--- In FairfieldLife@yahoogroups.com, gullible fool <ffl...@...> wrote:
>
> > One of his fans once insisted to me that Charlie must be 
> > speaking from direct experience “because he has been 
> > meditating for 15 years.
> 
> 11 years was enough to convince some of us back then. I used 
> to go to the weekly evening lecture Charlie Donahue gave at 
> the Cambridge TM center in his days as east coast regional 
> coordinator back in the 70s. In one lecture, Charlie was asked 
> about UC. Charlie says something like "I have no experience 
> with TC, and I'm supposed to talk about CC, GC, and UC?"

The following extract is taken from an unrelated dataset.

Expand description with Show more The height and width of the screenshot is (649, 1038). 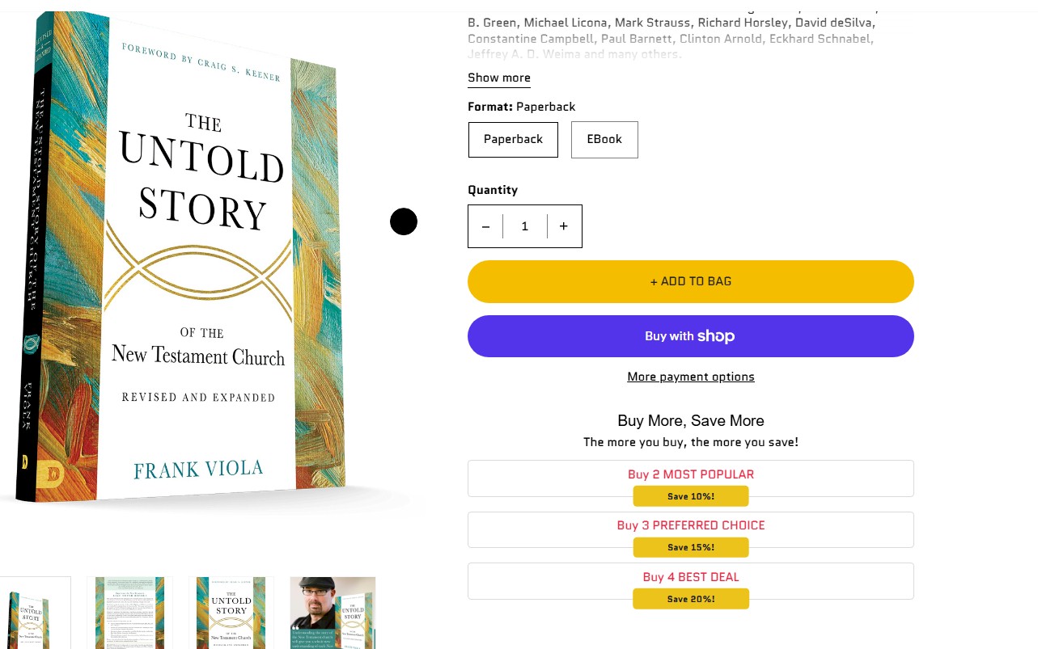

Very honest of him. I never really knew C.Donahue,
because he was an East Coast guy and I was West
Coast. Besides, whenever all the Regional Coordin-
ators got together I never got to go because I was
one of the gophers left behind to run things while
they were away, in my case sub-bing for Stan Crowe.

But I can identify with what he says, because until
Fiuggi, when I flashed out for about three weeks and
thought I was in CC, I'd never really had a *clear*
experience of TC myself. That, for me, happened at 
the "five-year mark" of practicing TM. I would suspect 
that many TMers have never had a clear experience of
transcending/TC.

> Talk about bursting a bubble. I was expecting CC was a 
> 5 to 8 year thing, hopefully much faster with all the 
> residence courses I was doing, and here someone with 
> long rounding courses and time with MMY and 11 years 
> of TM (or maybe it was 8 Charlie had then), says he is 
> nowhere close.

Curtis has spoken often, and eloquently, about a 
certain *style* of talking and presenting yourself.
Charlie Lutes had that *style*. It is *supposed*
to convey a sense of "I *know* things you do not,"
and inspire awe and devotion. I didn't know what 
it was until I lived down the street from a small
Theosophical Society group and started dropping into
their meetings. Surprise! *Everyone* there tried to
carry themselves and push out the "I know things
you do not" number that Charlie Lutes was running.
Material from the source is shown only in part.